CrocodileTears: "The birds, homing pigeons. Perhaps reflecting Nick returning to his home."

Ta. I hadn't thought of that one.

CrocodileTears: "The cricket match. Told he must block to save the outright defeat. Pointless in his current situation so he gets out going for the big slog."

I missed that too! I just thought he was distracted.

But I thought it was a hoot when the other guy got his foot caught in the pram (baby carriage). Subtle - not. But it worked for me. :D

Unfortunately I can't remember his name, and none of these people seem to have given IMDb photos, but you know the one I mean.

CrocodileTears: "I thought both Justine and Willian were terrific. So real."

Yeah, definitely. They were the goods. And I liked the train driver and the widow too.

Normally I like big stars (or people who are obviously about to be stars), and I like them to act like stars. (I mean in terms of their star-y performances.) I think the classic example is Hugh Jackman, who I had never heard of before, as Wolverine in X-Men (2000). From the first moment you see him, not only is he 100% in character but he radiates "I am the star of this movie!" And it worked, it was of great benefit to the film that he could supply that.

But there's a time when it's immensely important to can the comedy and just be that character. This was that time. These were not flashy characters, and they were not feeling that flash. So you needed the main performances to be totally down to earth but still interesting. Which is what we got.

CrocodileTears: "I just hope that when I get the DVD they won't say the birds weren't real, that they were done with cgi."

(pokes tongue out at the cgi snob) Whatever works. Whatever works. (And if they were cgi, I couldn't tell either. I imagine they were real, though, just because filming the real thing would be cheap.)

reply

I don't think the non-cricketing nations will get that going for the big slog scene.

I'm not really a cgi snob.

Just having a bit of a dig at some ducks from another film. It's a 'in' joke in case my online buddies are secretly stalking me.

If Hitchcock's "The Birds" was made now the cgi people could make it look real.

reply

Agreed.
More of this quality instead of "You and your stupid mate" garbage.

reply

"If Hitchcock's "The Birds" was made now the cgi people could make it look real. "

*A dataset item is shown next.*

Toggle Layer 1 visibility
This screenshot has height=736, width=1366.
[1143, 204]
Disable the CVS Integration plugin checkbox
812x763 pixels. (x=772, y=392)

I know this is getting off topic, but Hitchcock liked fakeness I believe, ie. really fake road backgrounds in car interior shots, I can't remember the exact reason, something about the "illusion" not really mattering or something. So I wonder if the "effects" in "The Birds" look "theatrical" for the same reason.

Sorry to be a picky film nerd, but some things were done that way for a reason.

reply

Perhaps I missed the point but I am a big fan of offbeat and personal cinema (fellini, tarkovsky, bergmann, even the american indies -- hartley, haynes et al)
But this just seemed to be incredibly boring for me.

It read like an anti-smoking campaign with some patchy performances (sacha horler comes out alive) and wooden dialogue. It's easy to digest but there are just too many lazy devices. Pop songs over sequences, explanatory dialogue etc etc....

I like the animation. Wish the whole film had been that.

reply

Yeah I'll go off the topic with you - there's a scene in Marnie (I think) where she's riding a horse, well pretending too in front of a projected background.

It is squirmishly, horribly, laughably fake looking. I was told that this looks so bad it simply couldn't have been an accident. Apparantly it was just part of Hitchcocks whole symbolism etc.

So yes - I've heard too that Hitchcock sometimes purposefully went for a fake feeling to certain scenes.

reply

Yep. That's Marnie. I've just bought the DVD.

reply

So you think it's possible they didn't really shoot the horse and I have been crying for nothing?

Yes, your online buddies are monitoring your CGI bird fetish CT!

No comment, but don't quote me!

reply

[deleted]

Best thing about this film is its honesty. I just found Nicks reaction to his own plight so real and honest. It wasnt an over the top breakdown, but a real reflection on life.

And the support stories were brilliant. the train driver, and his relationship with his son was so subtle, it really struck a chord with me.

easily best aussie film of the year, and comparable to anything American has produced.